_TASK TO CARRY OUT_:
Convert the entries from the line containing "You are a GUI" through the end of the entries into a two-column CSV with the columns request and answer. Give one row per entry, put each field in quotation marks, replace line breaks with spaces, and omit the pictures.

-- Start of TASK INPUTS --

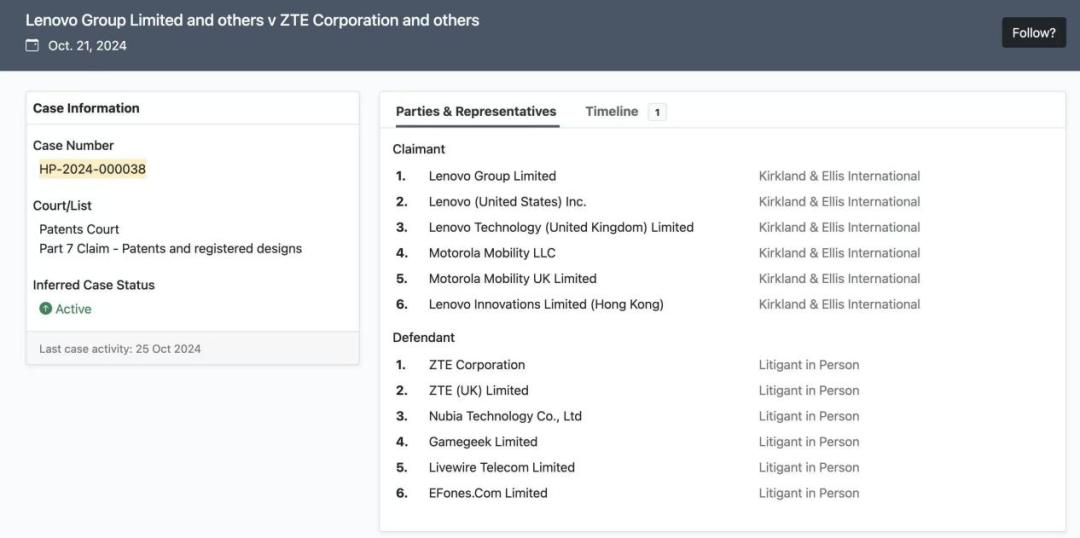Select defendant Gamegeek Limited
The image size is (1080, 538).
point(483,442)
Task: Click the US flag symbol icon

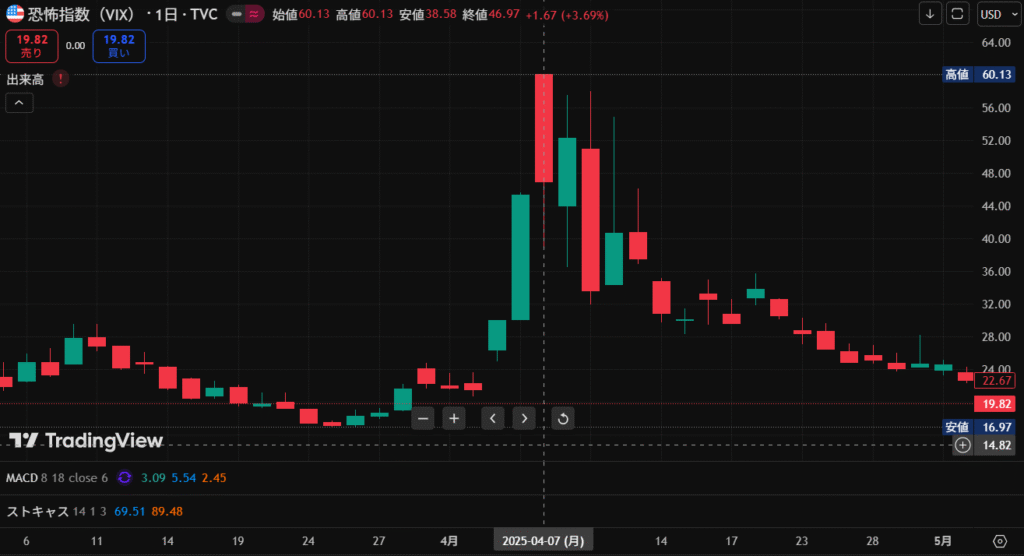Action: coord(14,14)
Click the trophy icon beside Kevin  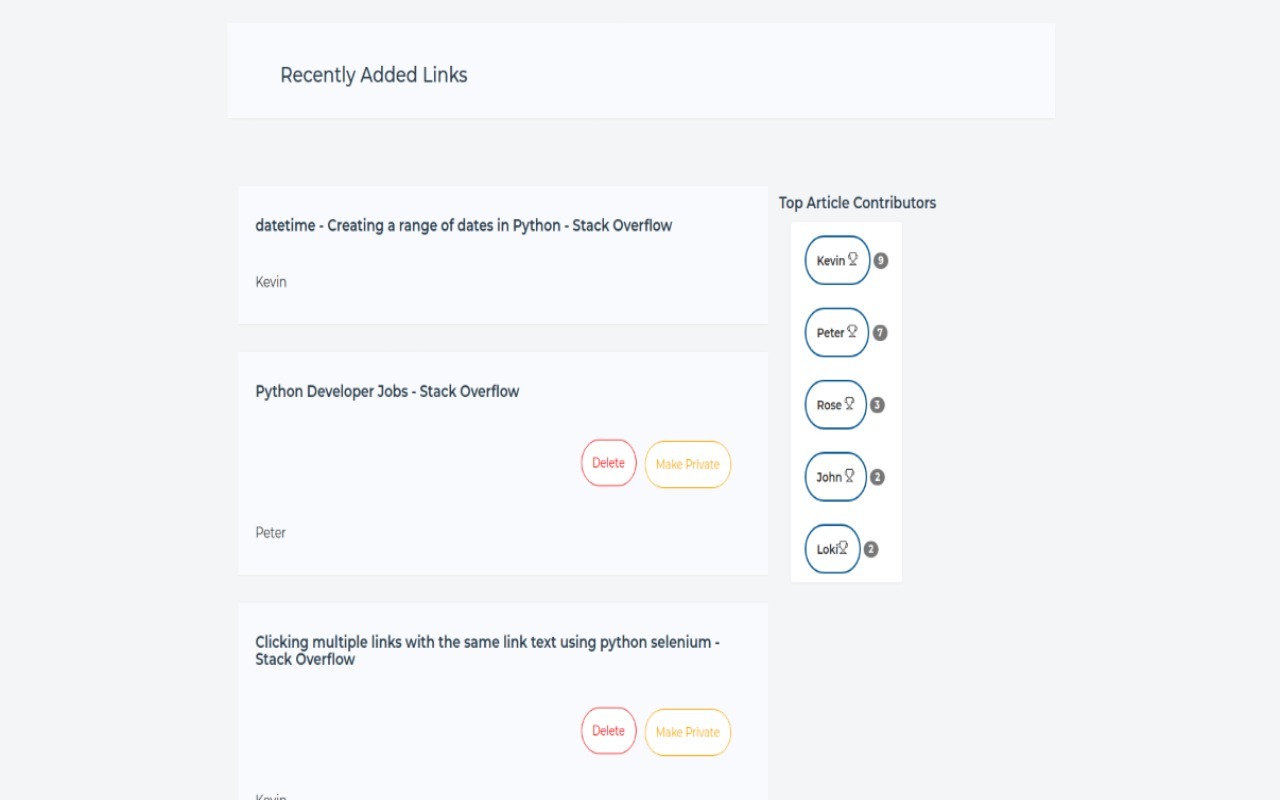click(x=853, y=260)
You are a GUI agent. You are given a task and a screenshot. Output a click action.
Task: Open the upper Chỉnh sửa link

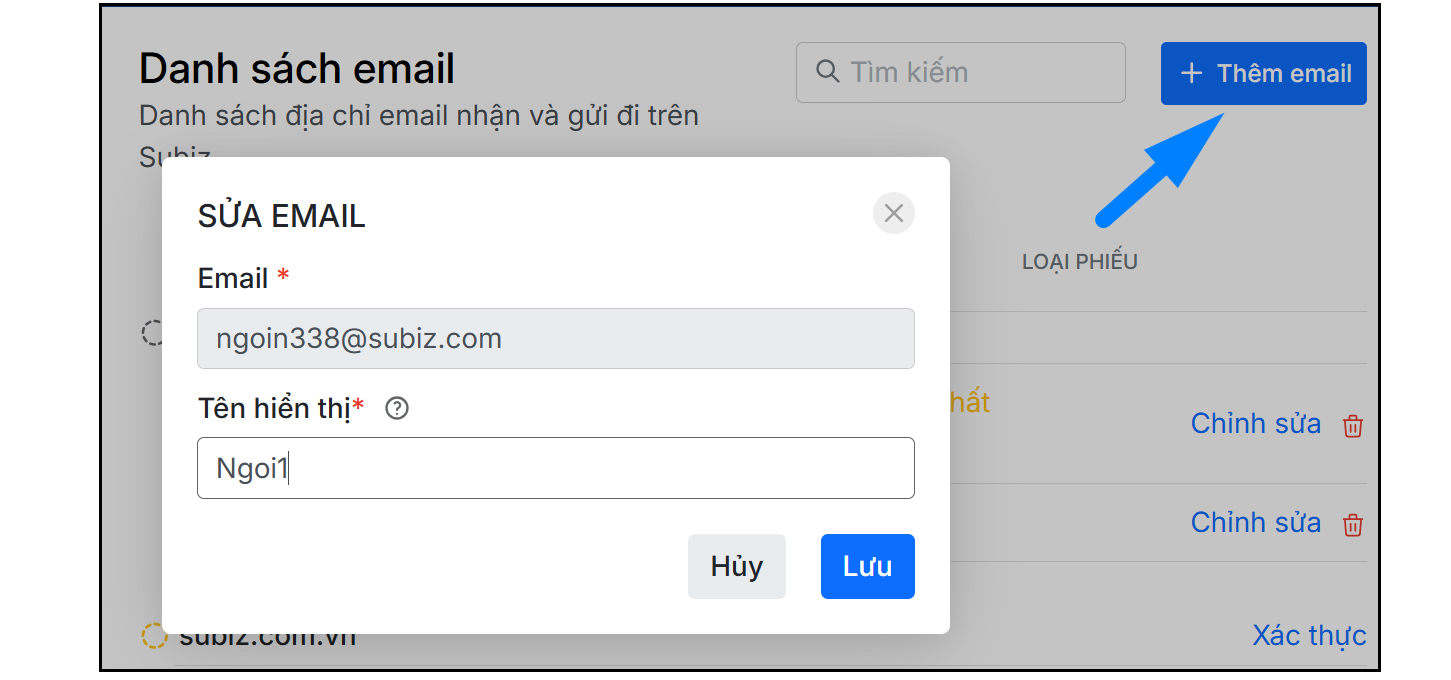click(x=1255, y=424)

-- End of TASK INPUTS --

_THE SOLUTION_:
request,answer
"You are a GUI agent. You are given a task and a screenshot. Output a click action. Task: Open the upper Chỉnh sửa link","click(x=1255, y=424)"